In 1982, Mike Munchak was Chance Warmack and Jonathan Cooper. Back then, just as it is now, taking an interior offensive lineman high in the NFL Draft was uncommon. But the Houston Oilers liked what they saw in the Penn State product and used the No. 8 overall pick on him.
It turned out to be a sound investment. Munchak started as a rookie at left guard and played 12 seasons there, earning nine Pro Bowl selections, 10 All-Pro selections and a spot on the NFL’s all-decade team for the 1980s. He was elected to the Pro Football Hall of Fame in 2001.
Now, a dozen years later, Munchak is entering his third season as the head coach of the Tennessee Titans (nee Houston Oilers). And with his team in the market for interior offensive line help, he’s well aware of the old adage about picking a guard in the top 10.
But he also knows all about the exceptions.
“If you have someone that is special, someone that is really good, that kind of gets thrown out the window,” said Munchak, whose Titans are set to pick 10th overall when the first round of the 2013 NFL Draft kicks off next Thursday night. “So you have to decide where you want to pick a guy like that.”

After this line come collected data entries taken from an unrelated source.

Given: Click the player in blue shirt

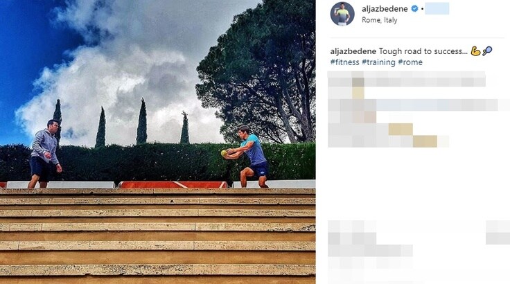Looking at the screenshot, I should click(249, 157).
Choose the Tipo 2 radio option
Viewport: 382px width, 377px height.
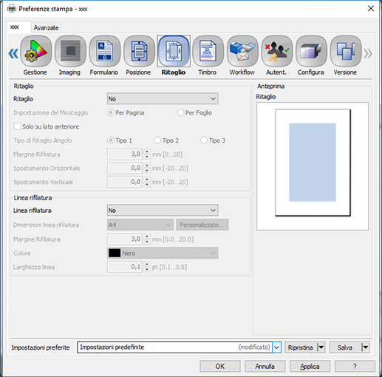tap(157, 140)
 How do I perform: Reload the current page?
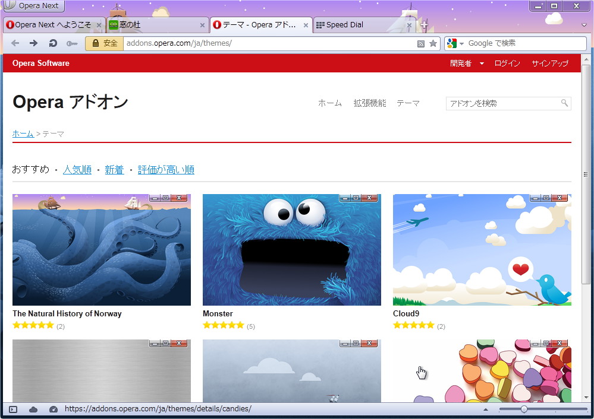[x=52, y=43]
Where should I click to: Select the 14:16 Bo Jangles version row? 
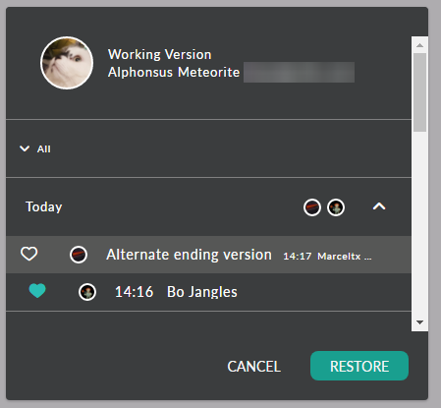point(208,292)
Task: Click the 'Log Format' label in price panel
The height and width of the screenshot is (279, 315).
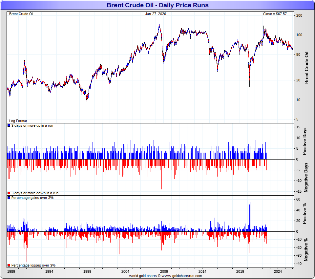Action: point(18,121)
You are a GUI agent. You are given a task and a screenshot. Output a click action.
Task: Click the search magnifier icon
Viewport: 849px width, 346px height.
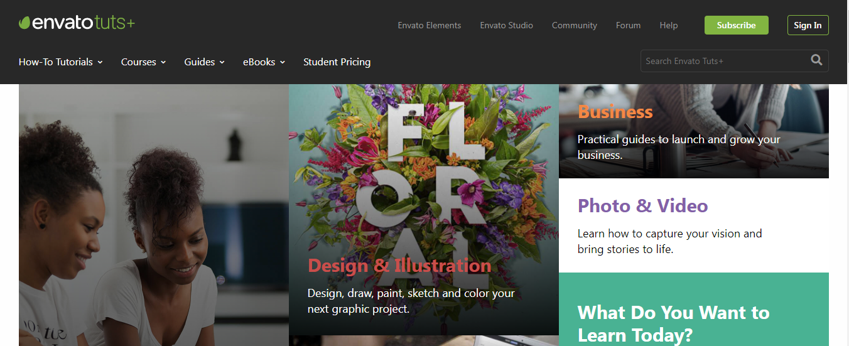pos(816,60)
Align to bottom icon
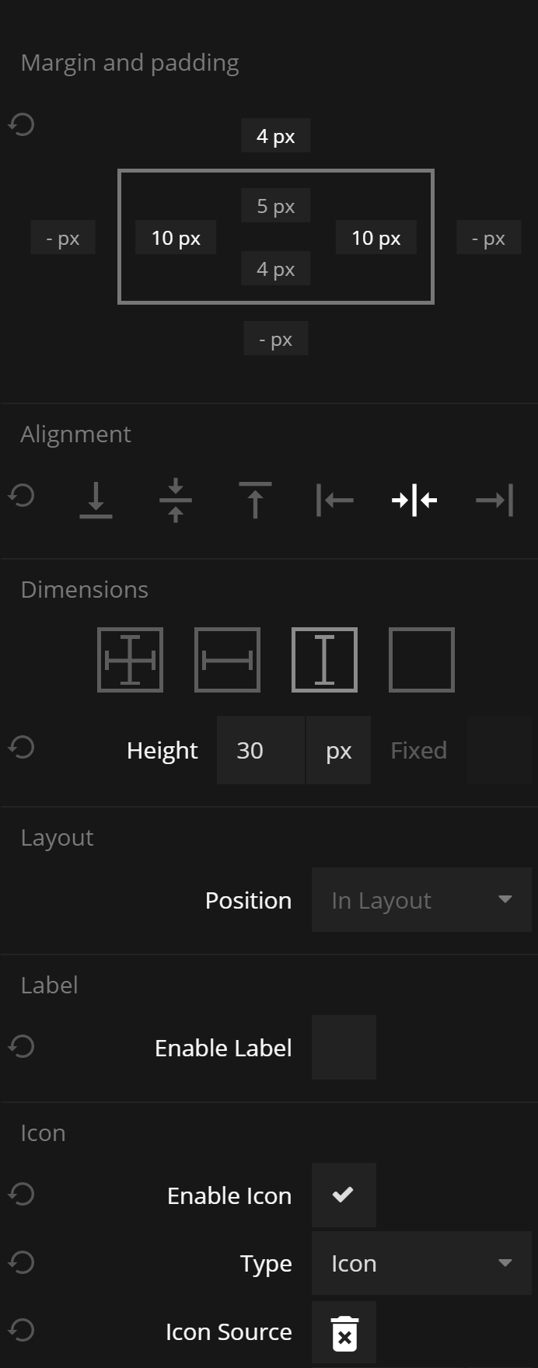Viewport: 538px width, 1368px height. click(96, 500)
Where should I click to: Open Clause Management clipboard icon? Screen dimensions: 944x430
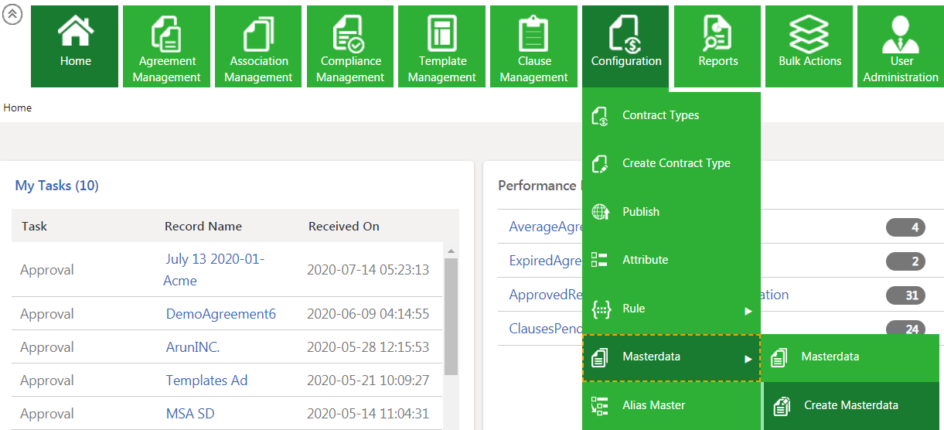tap(533, 34)
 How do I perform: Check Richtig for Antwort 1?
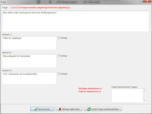coord(59,38)
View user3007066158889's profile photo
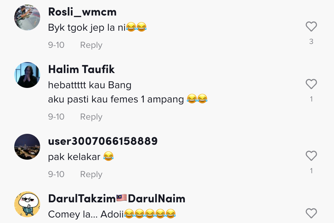Viewport: 334px width, 223px height. pos(27,147)
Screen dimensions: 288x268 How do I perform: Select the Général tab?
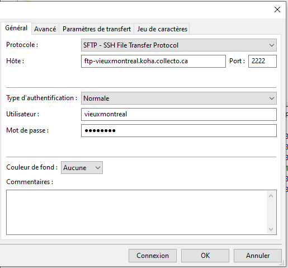[x=16, y=28]
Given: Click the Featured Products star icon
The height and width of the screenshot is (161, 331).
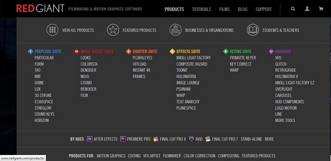Looking at the screenshot, I should click(113, 30).
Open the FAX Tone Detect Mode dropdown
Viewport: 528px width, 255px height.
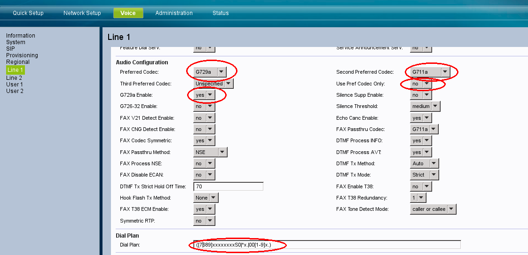coord(433,209)
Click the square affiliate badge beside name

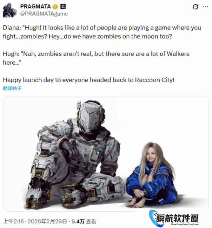click(63, 7)
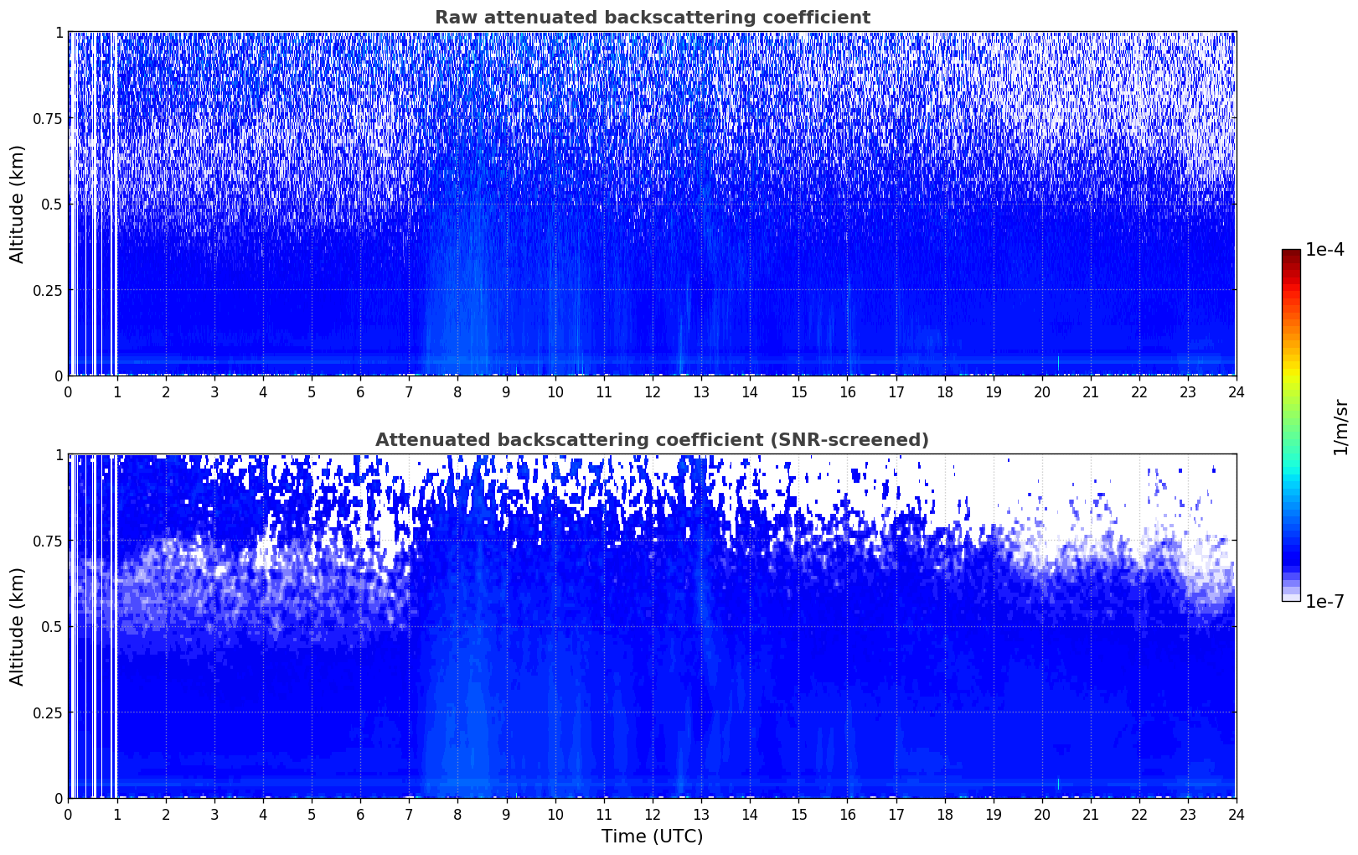
Task: Click the "Time (UTC)" x-axis label
Action: [x=652, y=837]
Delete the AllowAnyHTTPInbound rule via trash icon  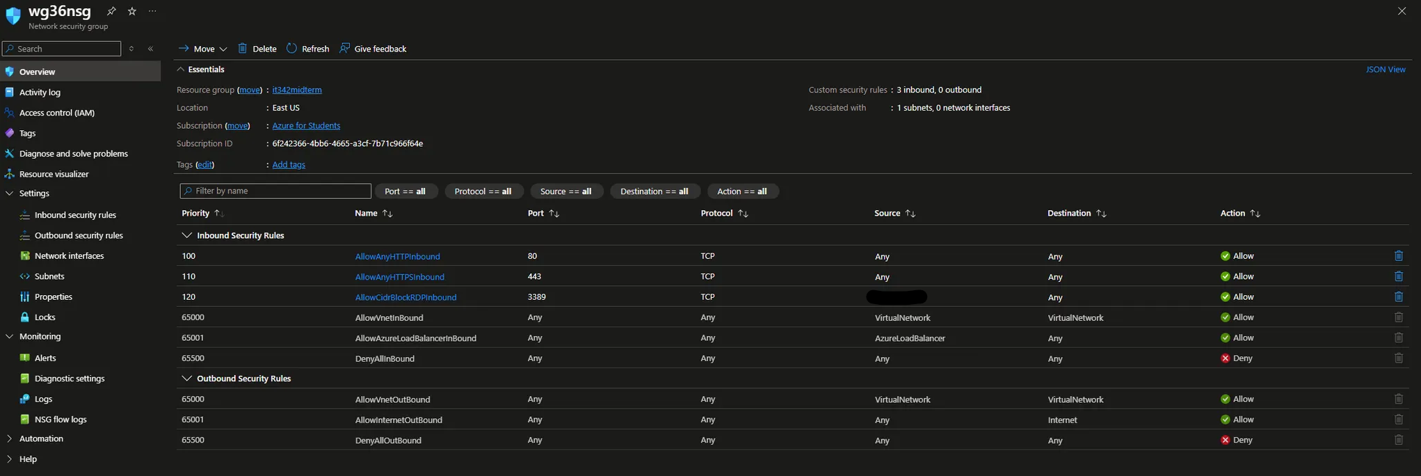(x=1398, y=256)
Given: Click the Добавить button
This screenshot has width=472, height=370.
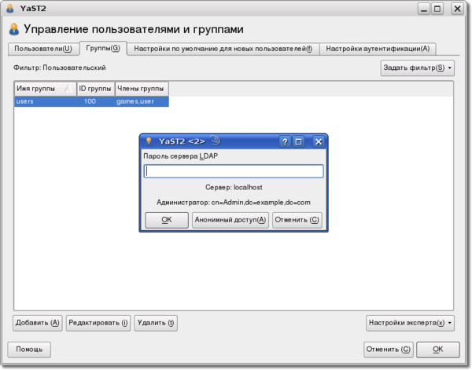Looking at the screenshot, I should click(37, 322).
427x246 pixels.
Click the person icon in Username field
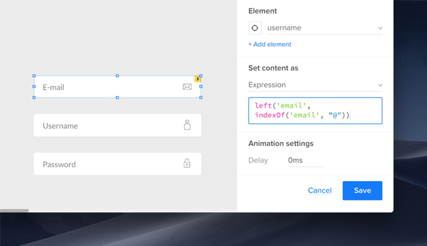coord(187,125)
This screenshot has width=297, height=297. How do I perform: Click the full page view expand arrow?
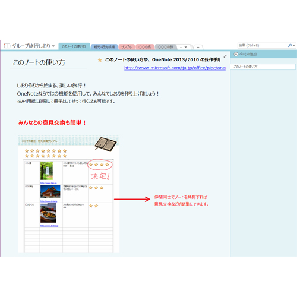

If the Titans – or any of the another top-10 teams – want to take a guard that high, Alabama’s Warmack and North Carolina’s Cooper are both worthy.
“When you really look at the guard position, there's some real good ones this year. This is a strong year for guards,” ESPN NFL Draft analyst Mel Kiper Jr. said. “There's some great evaluators that tell you don't take a guard in the first round, let alone the top 10. Some teams won't be interested in guards. Some will. I know (Pro Football Hall of Famer) John Hanna went fourth overall in 1973. It's been rare, but it's happened. It's been a rare scenario to see two guards going this high.
“But Cooper, he's as athletic a guard as you'll ever find. You can see him 30 yards down the field making a key block. (And) Chance Warmack from Alabama is a great player as well. So you have some elite guards and I think Cooper could come off the board in the top 10.”
Both Cooper and Warmack understand that going early as a guard is unlikely. The last true guard to be taken in the top 10 was Colorado’s Chris Naeole, who went 10th to the New Orleans Saints that year.
“It’s widely known that guards aren’t drafted that high,” Warmack said. “If that did happen, that would be an honor as a player that plays guard.”
Added Cooper: “I think I’m very blessed to be playing at guard and to be as highly regarded as I am, so I’m thankful for that. But it’s not a glamour position. They like guys who run power and run it consecutive times, just smash people until they can’t hardly think. So it is not a glamour position and it is hard to be scouted, but I’m grateful because I have been blessed with the opportunity.”
As good as the guards may be, three tackles – Texas A&M's Luke Joeckel, Central Michigan's Eric Fisher and Oklahoma's Lane Johnson – could go in the top 10, with Joeckel expected to go No. 1 overall to the Kansas City Chiefs. While the quarterback class is uninspiring and there are some risky, boom-or-bust possibilities on the defensive side of the ball early, the offensive linemen appear to be safe, almost can’t-miss picks, led by Joeckel.
“He's very, very good at what he does. He's going to be a very, very good football player,” Munchak said. “He's a guy that's going be able to come right in to the NFL and play immediately.”
During his time in Houston, Munchak teamed with another Hall of Fame offensive lineman, Bruce Matthews, who’s now the Titans’ offensive line coach. Matthews’ son Jake played right tackle opposite Joeckel last year, and the tandem reminded Munchak of what he and the elder Matthews used to be.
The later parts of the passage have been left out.